» **Prompt**: For this exercise, copy the records below exactly and exclude every image.

» **Data extracts**:
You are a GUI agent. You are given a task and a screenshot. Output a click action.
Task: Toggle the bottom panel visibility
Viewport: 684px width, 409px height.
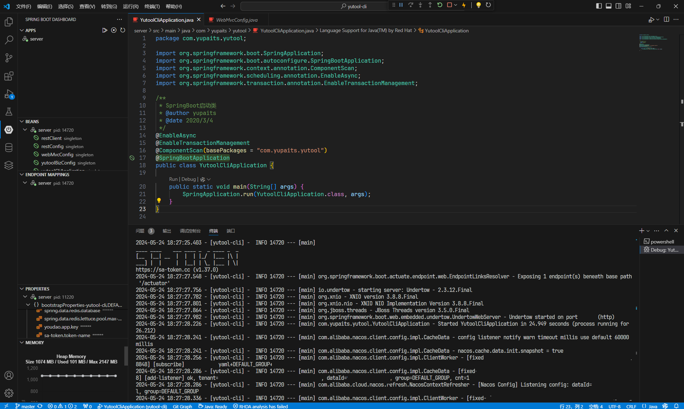coord(608,6)
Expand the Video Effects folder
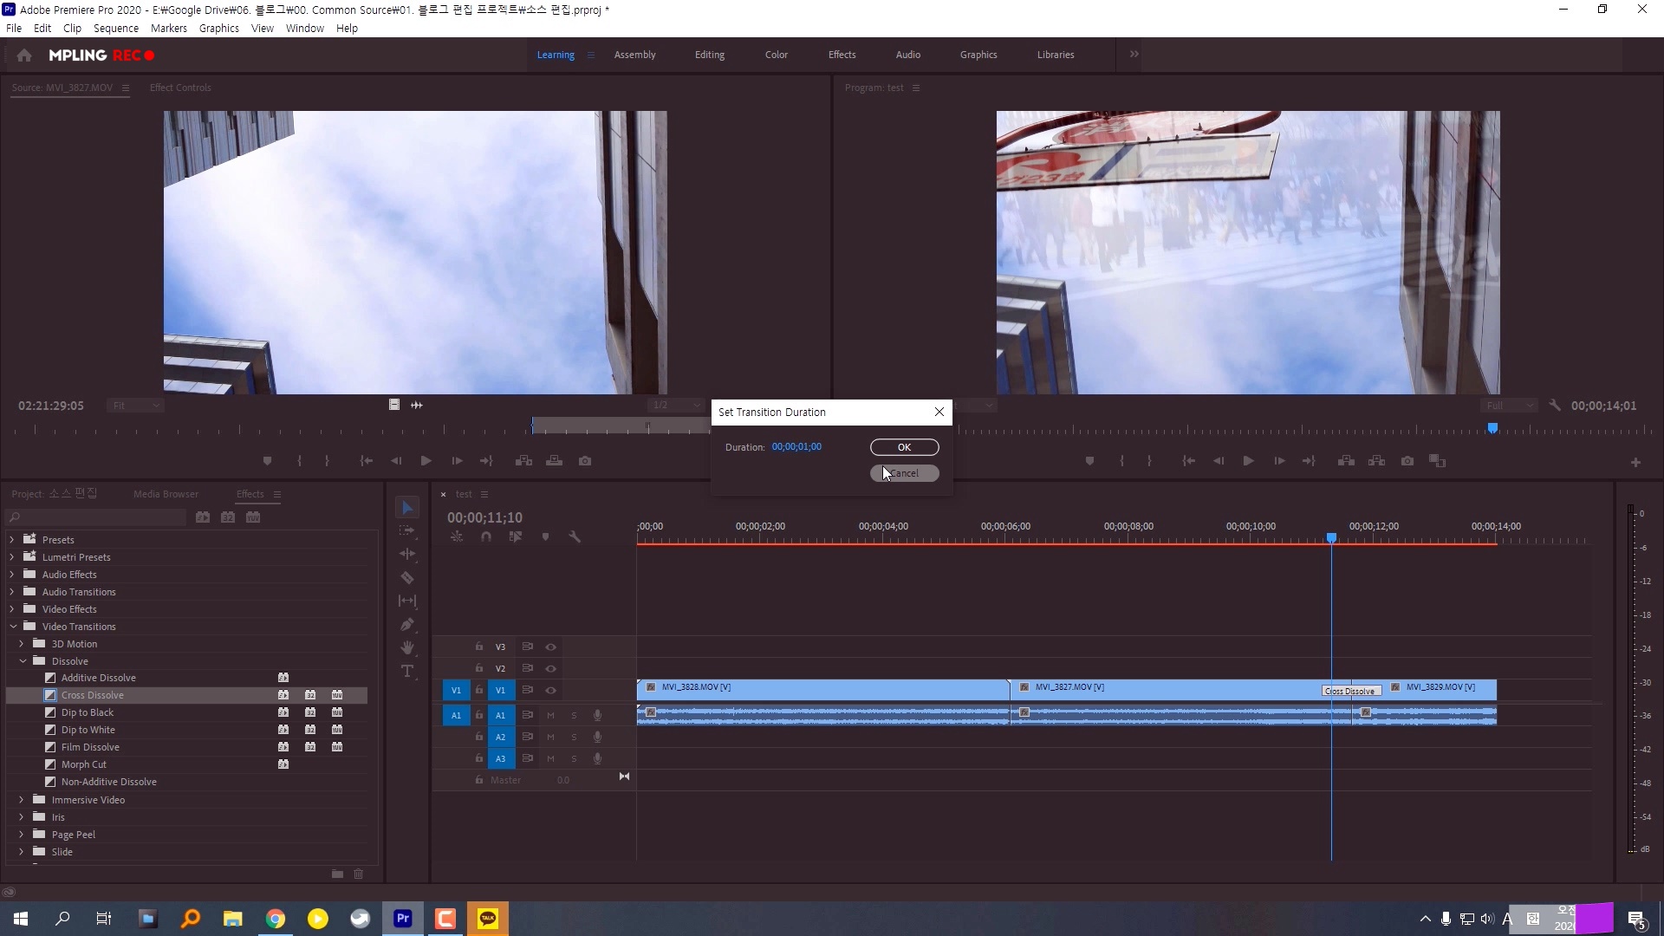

» **Exercise response**:
You are a GUI agent. You are given a task and a screenshot. Output a click action.
Task: Toggle the bottom panel visibility
Viewport: 684px width, 409px height.
coord(608,6)
Expand the Video Effects folder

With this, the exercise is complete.